Start
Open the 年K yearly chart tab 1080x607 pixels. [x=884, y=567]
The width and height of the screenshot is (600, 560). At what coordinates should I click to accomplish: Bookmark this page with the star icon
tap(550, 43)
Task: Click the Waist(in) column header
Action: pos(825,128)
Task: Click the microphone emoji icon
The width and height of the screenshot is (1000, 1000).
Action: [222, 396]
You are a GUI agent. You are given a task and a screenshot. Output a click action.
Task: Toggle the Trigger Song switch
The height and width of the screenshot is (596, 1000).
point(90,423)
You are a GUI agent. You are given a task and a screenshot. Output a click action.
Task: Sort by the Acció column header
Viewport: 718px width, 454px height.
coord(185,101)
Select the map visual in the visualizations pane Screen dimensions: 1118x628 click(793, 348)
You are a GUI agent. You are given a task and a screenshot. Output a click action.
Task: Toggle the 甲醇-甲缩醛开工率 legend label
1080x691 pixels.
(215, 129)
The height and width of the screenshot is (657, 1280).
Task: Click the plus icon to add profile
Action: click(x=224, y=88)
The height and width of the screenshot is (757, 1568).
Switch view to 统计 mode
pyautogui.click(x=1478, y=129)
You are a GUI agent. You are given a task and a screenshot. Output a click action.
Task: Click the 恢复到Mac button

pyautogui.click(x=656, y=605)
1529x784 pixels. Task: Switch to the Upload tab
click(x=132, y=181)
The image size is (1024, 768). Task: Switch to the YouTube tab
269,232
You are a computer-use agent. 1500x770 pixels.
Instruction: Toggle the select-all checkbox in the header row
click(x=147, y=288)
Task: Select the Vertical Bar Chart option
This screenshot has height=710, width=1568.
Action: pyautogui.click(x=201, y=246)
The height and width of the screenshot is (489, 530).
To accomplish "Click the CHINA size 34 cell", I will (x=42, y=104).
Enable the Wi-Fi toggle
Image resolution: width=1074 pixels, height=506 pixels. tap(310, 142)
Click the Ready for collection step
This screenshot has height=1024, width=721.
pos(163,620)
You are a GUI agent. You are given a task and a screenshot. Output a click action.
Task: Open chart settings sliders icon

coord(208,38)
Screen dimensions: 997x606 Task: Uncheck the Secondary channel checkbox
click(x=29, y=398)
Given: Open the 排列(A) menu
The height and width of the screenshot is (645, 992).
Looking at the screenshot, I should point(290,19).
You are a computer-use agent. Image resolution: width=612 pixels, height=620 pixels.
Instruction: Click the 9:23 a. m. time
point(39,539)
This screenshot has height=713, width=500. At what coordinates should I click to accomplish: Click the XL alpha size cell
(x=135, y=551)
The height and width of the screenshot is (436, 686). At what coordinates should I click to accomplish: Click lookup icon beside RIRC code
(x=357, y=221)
End
The exercise: Copy out, without change, everything from the line containing "Click the Ready for collection step" down to the last line of the data above.

Reply:
Click the Ready for collection step
This screenshot has height=1024, width=721.
pos(163,620)
You are a GUI agent. You are given a task and a screenshot. Output a click action.
Task: Open chart settings sliders icon

coord(208,38)
Screen dimensions: 997x606 Task: Uncheck the Secondary channel checkbox
click(x=29, y=398)
Given: Open the 排列(A) menu
The height and width of the screenshot is (645, 992).
Looking at the screenshot, I should point(290,19).
You are a computer-use agent. Image resolution: width=612 pixels, height=620 pixels.
Instruction: Click the 9:23 a. m. time
point(39,539)
This screenshot has height=713, width=500. At what coordinates should I click to accomplish: Click the XL alpha size cell
(x=135, y=551)
The height and width of the screenshot is (436, 686). At what coordinates should I click to accomplish: Click lookup icon beside RIRC code
(x=357, y=221)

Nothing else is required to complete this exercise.